Deregulated Ras signalling is observed in the vast majority of human solid neoplasias, exemplified by cutaneous melanoma. Mutational profiling suggests that activation of Raf-Mek-Erk signalling downstream of Ras may be crucial for initiating melanocyte neoplasia, whereas phosphoinositide 3-kinase (PI3K)-Akt signalling is involved in malignant progression. These hypotheses have not yet been fully tested in in vivo models. Treatment options for patients with advanced (metastatic) melanoma are very limited and their prognosis remains poor. Understanding the molecular basis of melanoma formation and progression should identify potential targets for the development of more effective medicines.
The authors generate several transgenic zebrafish melanoma models by expressing oncogenic Ras, attenuated versions of Ras, and activated Ras effectors in their melanocytes. The ability of Ras and Ras effector mutants to induce melanocyte neoplasia confirms an important role for Raf-Mek-Erk signalling in melanoma initiation. Germline transmission of oncogenic Ras produced fish that were covered with dysplastic melanocytes, which frequently progress to melanoma, reminiscent of familial atypical mole and melanoma (FAMM) syndrome seen in humans. Malignancy was abrogated in these animals by co-expressing a PI3K inhibitor, confirming a role for PI3K in melanoma progression.

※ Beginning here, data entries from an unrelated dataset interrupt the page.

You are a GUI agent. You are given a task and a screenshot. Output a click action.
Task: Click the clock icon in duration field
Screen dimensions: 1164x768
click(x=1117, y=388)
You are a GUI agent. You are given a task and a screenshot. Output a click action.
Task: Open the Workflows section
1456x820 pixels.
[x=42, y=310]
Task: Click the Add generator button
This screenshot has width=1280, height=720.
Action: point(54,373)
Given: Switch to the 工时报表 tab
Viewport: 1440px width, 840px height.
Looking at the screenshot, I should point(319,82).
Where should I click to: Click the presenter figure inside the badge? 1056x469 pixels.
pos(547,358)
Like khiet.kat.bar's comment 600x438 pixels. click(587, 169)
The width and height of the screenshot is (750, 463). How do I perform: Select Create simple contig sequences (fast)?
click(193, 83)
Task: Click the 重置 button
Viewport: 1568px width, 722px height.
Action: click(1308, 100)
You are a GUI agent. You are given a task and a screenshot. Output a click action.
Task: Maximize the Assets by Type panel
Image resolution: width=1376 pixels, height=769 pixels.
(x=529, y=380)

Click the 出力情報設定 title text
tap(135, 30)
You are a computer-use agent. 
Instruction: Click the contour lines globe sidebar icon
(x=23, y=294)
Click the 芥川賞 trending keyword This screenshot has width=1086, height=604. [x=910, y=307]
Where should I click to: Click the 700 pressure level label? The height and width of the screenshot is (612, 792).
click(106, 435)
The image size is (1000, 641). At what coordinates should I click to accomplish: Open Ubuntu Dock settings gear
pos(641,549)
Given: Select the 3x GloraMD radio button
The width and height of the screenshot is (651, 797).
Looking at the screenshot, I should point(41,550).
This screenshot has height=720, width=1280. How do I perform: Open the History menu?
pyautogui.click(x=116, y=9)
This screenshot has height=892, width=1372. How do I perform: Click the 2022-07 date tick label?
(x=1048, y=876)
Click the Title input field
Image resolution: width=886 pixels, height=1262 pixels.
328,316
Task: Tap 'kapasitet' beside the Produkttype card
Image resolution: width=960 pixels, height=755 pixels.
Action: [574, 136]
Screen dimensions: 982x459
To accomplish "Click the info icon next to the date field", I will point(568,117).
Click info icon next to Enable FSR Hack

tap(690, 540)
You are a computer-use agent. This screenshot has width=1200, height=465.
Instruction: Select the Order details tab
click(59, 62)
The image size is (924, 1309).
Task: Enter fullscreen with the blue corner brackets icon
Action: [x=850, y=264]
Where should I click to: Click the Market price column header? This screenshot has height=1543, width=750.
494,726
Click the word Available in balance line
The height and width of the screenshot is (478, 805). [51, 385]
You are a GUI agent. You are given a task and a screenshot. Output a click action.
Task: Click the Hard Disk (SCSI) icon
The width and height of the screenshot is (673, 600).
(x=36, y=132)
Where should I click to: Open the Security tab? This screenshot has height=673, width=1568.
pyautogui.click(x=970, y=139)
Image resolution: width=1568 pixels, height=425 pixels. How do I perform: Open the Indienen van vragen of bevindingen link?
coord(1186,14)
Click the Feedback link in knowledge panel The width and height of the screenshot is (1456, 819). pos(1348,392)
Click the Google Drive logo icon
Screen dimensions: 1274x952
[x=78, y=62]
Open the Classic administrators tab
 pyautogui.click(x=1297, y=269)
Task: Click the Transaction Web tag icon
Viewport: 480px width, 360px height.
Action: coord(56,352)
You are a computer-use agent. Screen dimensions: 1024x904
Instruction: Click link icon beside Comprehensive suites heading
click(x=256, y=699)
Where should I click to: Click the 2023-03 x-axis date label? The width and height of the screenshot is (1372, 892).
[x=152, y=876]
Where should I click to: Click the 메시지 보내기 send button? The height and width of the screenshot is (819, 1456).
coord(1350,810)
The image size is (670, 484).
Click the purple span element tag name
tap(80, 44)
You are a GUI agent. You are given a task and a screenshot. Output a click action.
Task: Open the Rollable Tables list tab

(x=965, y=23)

The authors created and characterise zebrafish models of melanoma through disruption of Ras signalling. These fish display high penetrance and a rapid onset of melanoma. These findings and other characteristics of zebrafish, including optical clarity, forward genetic power, and amenability to transgenesis and small molecule treatment, suggest the future utility of this model in understanding and treating human cancer.